NTSB Investigates Fatal Mid-Air Collision in Sutter County

SUTTER COUNTY -- A day after two pilots were killed when their crop dusters collided in Sutter County, investigators with the National Transportation Safety Board are looking into what may have caused the mid-air collision.

Meanwhile, aviation experts are also weighing in on just how difficult rice planting from the air can be.

Friends of 62-year-old Brian Van Dyke and 58-year-old Burton Haughley said they don’t know how the two experienced pilots collided while planting rice seed Wednesday afternoon.

"You think there’s so much sky out there and how is it possible that two people run into each other? You just can’t believe that it can," said friend Tom Beilby.

NTSB agents are now in the fact-gathering phase of their investigation.

"All aspects will be looked at: The maintenance records on the aircraft, the pilot training records, any possible incidents that the companies or the pilots may have had in the past," said Scott Miller, a professor of aeronautics at Sacramento City College.

Miller said flying crop dusters is some of the most physically demanding flying there is.

"It’s typically long hours, sun up to sun down during this time of year, and the fact that you're down low where it's hot and where it's turbulent. And then those pitch-up maneuvers required at the end of each pass to get lined up for the next pass is stressful, you know," he told FOX40. "The human body, like anything else, over time gets used to it. I have a lot of respect for these individuals doing this type of aerial application flying."

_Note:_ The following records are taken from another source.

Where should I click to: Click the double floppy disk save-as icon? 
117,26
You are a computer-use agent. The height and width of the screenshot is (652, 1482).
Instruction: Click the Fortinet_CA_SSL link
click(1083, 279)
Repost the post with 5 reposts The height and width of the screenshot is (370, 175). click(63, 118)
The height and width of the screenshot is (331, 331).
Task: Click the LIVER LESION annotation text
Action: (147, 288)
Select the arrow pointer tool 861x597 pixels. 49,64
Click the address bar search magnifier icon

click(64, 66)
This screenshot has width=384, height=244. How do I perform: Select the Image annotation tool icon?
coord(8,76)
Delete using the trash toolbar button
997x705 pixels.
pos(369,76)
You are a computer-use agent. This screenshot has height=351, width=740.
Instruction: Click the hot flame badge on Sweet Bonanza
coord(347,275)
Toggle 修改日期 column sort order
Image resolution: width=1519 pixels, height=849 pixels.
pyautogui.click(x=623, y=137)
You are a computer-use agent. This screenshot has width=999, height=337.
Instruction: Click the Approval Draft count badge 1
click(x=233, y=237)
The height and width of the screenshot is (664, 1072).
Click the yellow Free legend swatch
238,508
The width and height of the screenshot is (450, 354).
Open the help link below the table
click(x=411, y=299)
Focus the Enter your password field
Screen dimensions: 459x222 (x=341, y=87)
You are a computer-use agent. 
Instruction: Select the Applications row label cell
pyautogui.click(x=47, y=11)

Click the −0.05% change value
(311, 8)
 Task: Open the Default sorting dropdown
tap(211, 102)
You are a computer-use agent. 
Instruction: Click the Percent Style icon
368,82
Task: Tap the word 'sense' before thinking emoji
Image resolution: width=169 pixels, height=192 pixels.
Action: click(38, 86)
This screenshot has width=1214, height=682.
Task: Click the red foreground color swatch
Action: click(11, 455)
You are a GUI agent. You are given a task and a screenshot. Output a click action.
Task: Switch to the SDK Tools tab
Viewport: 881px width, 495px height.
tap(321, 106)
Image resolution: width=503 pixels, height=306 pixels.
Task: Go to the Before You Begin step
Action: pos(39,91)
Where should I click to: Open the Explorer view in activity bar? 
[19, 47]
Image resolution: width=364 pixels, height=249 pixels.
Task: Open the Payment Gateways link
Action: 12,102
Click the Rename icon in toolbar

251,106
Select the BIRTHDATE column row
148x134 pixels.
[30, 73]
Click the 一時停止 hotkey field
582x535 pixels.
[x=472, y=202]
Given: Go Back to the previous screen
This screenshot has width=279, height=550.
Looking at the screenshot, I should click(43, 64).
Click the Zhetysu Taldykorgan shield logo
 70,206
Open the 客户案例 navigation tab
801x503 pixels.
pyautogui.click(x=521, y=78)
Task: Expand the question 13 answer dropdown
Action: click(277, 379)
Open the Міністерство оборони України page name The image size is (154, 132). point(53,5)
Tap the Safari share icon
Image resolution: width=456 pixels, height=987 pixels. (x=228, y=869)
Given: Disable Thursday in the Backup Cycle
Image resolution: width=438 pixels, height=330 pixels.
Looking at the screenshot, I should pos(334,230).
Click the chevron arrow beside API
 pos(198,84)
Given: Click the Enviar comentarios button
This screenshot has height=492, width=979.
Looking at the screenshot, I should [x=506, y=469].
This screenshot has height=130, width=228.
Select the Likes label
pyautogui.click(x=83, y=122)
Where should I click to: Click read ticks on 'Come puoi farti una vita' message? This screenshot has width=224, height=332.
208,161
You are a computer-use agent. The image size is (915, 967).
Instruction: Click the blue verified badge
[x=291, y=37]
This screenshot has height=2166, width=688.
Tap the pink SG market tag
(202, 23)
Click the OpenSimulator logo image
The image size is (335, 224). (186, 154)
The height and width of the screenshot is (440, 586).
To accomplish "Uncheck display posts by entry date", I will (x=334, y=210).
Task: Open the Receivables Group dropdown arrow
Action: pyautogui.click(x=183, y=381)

Miller said the Grumman Ag Cats the two were flying are designed to operate low and slow and close to the ground. Sometimes pilots can fly as low as only 5 feet above the fields they’re planting rice in.

While he does not know all the specifics, Miller believes both planes were turning around when the collision happened.

"When you get to the end of the field you need to make a reversal maneuver, which involves a pretty high pitch-up and then a turn around back down," Miller explained. "And it appears, just by looking at the location of the fields that they were working, that possibly there was a mutual pull-up and just terrible, terrible, tragic bad luck."